Ghana Baptist Convention president Steve Asante handed a traditional gift–an egg wrapped in a blue-and-white cloth–to Baptist World Alliance president David Coffey on the closing day of the July 2-7 BWA annual gathering in Accra.
Coffey then handed the gift to Denton Lotz, the BWA’s retiring secretary, who, in turn, gave it to Neville Callam, the newly commissioned general secretary.
Coffey explained the symbolism of the object in Ghanaian culture. Leadership, like the egg, is fragile and must be handled with care.
The moment was poignant for hundreds of participants witnessing a sea change in leadership of the 110-million-member BWA, the world’s largest umbrella organization of Baptists.
The leadership shift included not only a farewell service for Lotz, a white American elected to the post of general secretary in 1988, and election of Callam, a black Jamaican and the first non-white general secretary in the BWA’s 102-year history. It also represents significant transition in the global Baptist landscape over the last few decades.
In his late 60s, Lotz came from the post-World War II generation of European and American Baptists.
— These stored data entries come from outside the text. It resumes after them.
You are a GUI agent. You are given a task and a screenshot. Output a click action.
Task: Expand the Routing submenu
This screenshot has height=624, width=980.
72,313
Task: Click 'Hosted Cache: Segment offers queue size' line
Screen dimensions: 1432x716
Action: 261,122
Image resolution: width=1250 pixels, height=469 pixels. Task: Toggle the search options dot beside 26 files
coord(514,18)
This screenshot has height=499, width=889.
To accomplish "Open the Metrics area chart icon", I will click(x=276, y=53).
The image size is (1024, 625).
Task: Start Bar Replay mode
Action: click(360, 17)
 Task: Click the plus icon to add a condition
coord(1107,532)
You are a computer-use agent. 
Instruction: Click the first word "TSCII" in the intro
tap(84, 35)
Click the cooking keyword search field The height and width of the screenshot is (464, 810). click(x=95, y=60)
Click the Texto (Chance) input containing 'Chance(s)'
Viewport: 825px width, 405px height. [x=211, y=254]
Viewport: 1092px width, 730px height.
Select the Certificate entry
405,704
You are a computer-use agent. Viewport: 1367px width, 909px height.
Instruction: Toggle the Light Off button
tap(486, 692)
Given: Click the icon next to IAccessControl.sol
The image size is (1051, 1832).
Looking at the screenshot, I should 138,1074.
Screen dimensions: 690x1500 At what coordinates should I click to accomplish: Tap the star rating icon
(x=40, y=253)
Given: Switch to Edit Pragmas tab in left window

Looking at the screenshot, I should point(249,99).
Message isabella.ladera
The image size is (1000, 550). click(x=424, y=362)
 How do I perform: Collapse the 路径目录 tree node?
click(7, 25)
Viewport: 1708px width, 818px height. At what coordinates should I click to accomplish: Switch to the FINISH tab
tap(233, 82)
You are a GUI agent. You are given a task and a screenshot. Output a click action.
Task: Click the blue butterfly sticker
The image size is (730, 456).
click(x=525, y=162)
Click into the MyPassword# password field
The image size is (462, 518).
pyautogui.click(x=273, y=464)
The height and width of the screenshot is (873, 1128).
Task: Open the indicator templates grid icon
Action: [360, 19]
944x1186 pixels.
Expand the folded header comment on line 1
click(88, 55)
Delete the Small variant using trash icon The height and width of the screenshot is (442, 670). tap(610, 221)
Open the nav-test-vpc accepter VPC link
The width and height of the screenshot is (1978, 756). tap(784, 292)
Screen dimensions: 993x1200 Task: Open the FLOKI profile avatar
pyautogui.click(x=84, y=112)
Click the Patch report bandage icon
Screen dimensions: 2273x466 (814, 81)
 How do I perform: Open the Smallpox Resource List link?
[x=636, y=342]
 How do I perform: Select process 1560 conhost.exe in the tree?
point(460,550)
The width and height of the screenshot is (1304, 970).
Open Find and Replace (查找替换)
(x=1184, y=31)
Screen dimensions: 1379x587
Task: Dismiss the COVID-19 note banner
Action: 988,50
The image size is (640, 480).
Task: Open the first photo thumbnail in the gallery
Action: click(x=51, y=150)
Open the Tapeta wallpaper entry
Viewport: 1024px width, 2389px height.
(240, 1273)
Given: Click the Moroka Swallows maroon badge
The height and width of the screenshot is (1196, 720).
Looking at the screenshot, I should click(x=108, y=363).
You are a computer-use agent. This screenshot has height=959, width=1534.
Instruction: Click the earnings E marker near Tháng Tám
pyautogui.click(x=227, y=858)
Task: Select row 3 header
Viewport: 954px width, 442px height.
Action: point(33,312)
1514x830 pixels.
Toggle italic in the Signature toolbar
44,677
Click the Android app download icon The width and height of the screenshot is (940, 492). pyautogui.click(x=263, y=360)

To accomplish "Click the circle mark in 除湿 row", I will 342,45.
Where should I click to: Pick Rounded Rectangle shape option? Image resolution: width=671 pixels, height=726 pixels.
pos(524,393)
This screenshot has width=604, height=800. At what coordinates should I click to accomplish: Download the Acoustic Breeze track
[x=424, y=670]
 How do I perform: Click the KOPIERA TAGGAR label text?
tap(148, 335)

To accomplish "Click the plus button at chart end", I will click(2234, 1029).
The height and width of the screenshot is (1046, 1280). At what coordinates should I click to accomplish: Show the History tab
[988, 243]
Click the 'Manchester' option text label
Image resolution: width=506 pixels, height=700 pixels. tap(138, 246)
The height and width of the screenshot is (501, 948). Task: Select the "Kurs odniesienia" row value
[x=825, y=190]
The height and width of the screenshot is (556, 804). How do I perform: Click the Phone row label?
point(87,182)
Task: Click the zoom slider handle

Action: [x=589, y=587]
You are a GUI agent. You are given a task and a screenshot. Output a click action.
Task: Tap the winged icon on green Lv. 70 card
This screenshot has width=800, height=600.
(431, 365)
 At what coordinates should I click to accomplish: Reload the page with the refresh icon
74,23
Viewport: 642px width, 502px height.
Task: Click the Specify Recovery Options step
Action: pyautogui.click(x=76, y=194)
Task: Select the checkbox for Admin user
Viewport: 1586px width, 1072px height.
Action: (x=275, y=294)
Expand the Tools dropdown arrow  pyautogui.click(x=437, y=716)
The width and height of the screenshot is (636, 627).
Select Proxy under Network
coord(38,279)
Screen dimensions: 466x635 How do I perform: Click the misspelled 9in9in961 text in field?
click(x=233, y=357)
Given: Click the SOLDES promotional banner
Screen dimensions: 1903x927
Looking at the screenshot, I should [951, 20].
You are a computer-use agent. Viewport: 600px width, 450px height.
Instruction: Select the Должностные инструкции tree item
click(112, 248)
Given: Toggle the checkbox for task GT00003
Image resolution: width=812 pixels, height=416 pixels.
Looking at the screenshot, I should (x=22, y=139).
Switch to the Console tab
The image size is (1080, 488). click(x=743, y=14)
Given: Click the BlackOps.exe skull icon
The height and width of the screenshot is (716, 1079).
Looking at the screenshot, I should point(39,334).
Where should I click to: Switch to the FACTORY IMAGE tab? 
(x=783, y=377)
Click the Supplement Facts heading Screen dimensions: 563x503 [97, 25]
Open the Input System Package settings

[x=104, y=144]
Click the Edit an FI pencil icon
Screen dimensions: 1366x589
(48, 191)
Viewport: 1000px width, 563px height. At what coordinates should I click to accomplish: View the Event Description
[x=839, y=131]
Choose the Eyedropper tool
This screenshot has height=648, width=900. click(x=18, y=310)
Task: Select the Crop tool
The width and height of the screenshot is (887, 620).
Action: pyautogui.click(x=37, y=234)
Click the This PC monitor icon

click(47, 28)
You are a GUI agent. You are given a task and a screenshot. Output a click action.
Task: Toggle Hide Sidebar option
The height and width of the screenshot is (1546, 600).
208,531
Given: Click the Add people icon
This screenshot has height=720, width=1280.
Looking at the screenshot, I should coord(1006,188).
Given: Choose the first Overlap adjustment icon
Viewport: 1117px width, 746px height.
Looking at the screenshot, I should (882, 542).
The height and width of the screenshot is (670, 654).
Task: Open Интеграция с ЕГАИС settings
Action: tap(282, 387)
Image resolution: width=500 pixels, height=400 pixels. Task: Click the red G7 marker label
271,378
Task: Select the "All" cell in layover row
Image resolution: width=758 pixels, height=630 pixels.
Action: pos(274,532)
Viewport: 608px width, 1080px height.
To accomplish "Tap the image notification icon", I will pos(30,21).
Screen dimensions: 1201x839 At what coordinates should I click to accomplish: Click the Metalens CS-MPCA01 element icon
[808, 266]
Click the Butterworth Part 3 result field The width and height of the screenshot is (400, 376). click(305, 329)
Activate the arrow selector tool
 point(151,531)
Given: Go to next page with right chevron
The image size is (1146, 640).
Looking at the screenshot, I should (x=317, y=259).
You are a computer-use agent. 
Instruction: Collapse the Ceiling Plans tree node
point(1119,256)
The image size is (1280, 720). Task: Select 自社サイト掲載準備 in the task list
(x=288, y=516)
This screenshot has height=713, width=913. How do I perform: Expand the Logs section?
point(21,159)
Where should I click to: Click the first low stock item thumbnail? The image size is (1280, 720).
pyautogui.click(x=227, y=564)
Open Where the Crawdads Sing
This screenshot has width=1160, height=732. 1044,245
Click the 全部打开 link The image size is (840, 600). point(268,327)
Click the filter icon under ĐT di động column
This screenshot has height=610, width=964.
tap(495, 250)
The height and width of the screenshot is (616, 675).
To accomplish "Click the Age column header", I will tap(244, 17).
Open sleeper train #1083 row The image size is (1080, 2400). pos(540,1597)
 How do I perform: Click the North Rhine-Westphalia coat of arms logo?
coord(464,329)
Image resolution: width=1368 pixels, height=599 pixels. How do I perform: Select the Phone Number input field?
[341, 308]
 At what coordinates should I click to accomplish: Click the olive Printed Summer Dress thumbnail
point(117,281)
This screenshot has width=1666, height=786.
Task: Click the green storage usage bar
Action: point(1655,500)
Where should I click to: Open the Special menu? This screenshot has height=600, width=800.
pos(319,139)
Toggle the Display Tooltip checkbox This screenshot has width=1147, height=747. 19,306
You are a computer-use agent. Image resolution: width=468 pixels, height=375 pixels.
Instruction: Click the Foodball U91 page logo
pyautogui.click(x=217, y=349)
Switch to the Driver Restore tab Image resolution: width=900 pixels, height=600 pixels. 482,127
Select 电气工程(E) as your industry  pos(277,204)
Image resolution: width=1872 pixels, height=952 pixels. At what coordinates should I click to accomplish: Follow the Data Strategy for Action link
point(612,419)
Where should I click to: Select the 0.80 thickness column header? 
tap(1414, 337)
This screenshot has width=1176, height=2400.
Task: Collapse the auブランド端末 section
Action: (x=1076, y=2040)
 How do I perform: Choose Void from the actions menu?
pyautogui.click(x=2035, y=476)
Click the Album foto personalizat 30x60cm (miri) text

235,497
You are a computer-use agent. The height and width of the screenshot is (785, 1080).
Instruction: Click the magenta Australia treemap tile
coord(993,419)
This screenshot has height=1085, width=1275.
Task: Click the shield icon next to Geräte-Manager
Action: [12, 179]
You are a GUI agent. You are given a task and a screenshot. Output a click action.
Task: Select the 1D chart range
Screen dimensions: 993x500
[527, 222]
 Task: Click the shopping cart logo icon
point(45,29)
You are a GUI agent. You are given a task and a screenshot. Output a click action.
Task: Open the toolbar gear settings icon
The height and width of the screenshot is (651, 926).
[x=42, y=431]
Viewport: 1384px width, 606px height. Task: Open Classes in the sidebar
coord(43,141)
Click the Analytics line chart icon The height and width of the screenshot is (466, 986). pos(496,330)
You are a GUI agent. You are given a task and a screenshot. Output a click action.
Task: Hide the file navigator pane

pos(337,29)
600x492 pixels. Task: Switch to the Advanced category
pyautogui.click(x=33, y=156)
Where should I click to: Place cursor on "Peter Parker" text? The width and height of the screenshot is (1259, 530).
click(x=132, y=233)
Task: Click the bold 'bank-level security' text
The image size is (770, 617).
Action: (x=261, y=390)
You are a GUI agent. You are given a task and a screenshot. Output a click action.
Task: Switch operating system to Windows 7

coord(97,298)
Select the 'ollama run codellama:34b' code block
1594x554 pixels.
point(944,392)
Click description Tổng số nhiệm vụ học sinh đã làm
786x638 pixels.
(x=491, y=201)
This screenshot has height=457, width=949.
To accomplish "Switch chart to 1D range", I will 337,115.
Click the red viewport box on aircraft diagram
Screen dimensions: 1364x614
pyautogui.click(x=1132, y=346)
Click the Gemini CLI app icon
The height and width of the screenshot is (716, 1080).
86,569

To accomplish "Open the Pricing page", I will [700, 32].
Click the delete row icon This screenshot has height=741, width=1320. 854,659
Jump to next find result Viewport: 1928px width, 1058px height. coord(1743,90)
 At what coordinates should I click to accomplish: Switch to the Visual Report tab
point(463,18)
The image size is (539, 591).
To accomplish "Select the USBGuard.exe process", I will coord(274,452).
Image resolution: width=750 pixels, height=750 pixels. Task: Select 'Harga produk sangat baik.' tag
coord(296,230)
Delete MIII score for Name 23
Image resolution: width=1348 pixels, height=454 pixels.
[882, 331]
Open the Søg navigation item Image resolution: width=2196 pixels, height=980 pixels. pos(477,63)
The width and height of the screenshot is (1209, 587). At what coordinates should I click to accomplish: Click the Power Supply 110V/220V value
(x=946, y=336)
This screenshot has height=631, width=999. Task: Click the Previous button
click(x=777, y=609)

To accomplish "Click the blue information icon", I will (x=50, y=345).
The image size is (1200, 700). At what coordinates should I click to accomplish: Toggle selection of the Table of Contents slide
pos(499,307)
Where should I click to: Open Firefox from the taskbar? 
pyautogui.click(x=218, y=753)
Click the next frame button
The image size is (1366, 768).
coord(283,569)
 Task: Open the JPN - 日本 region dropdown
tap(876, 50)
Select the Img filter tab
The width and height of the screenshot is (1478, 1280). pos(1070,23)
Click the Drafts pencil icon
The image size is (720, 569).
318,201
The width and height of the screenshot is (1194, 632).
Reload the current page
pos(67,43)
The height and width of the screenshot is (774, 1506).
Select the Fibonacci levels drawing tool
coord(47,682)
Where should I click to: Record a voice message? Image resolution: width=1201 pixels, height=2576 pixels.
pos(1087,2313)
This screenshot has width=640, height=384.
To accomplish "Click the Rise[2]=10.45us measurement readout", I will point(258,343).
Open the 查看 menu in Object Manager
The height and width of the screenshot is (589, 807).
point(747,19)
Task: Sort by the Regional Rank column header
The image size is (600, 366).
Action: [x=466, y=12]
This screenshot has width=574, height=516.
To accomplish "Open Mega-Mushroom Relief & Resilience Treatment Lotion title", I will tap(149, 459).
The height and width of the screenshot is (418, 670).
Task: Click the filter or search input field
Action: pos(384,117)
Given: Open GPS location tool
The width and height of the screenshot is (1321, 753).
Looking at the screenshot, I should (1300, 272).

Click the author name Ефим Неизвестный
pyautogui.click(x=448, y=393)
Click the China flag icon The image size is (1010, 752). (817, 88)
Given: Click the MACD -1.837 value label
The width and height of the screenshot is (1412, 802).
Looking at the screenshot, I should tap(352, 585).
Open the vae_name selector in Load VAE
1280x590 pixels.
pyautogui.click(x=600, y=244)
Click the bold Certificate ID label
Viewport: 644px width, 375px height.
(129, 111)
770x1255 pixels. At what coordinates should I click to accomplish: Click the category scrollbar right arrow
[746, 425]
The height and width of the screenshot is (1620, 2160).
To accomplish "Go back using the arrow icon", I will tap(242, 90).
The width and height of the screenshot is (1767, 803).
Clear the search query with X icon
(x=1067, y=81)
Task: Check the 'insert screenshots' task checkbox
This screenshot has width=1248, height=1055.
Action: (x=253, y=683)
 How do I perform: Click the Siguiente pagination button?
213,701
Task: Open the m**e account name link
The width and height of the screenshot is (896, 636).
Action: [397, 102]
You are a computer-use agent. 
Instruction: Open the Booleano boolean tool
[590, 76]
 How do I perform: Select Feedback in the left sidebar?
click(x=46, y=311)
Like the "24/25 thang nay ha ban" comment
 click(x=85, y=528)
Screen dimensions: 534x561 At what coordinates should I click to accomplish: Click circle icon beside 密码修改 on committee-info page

They brought a heavy emphasis on missionaries flowing from the Northern to Southern Hemispheres.
His successor, in his mid-50s, emerges instead from the church in the global South. Those Baptists struggle to address poverty and gain acceptance as co-equals with affluent Christians in North America and Europe.
“Neville Callam emerges from that part of the church that is the strongest numerically and for years has been developing gifted and mature leaders,” observed Alistair Brown, general secretary of BMS World Mission. “BWA should be led by someone from that part of the world.”
BWA Vice President Emmanuel McCall, an African-America pastor and civil-rights leader among white Baptists of the southern United States, said Callam’s election “shows the maturity on BWA’s part–that a man from a smaller nation, a man of color, could be chosen for leadership.”
“BWA has crossed a major hurdle in its acceptances of others who were not Europeans and North Americans,” McCall said.
In other business, the BWA general council, which meets in conjunction with the annual gathering of global Baptists, passed a number of resolutions.
One addressed the 200th anniversary of the abolition of the slave trade in British colonies.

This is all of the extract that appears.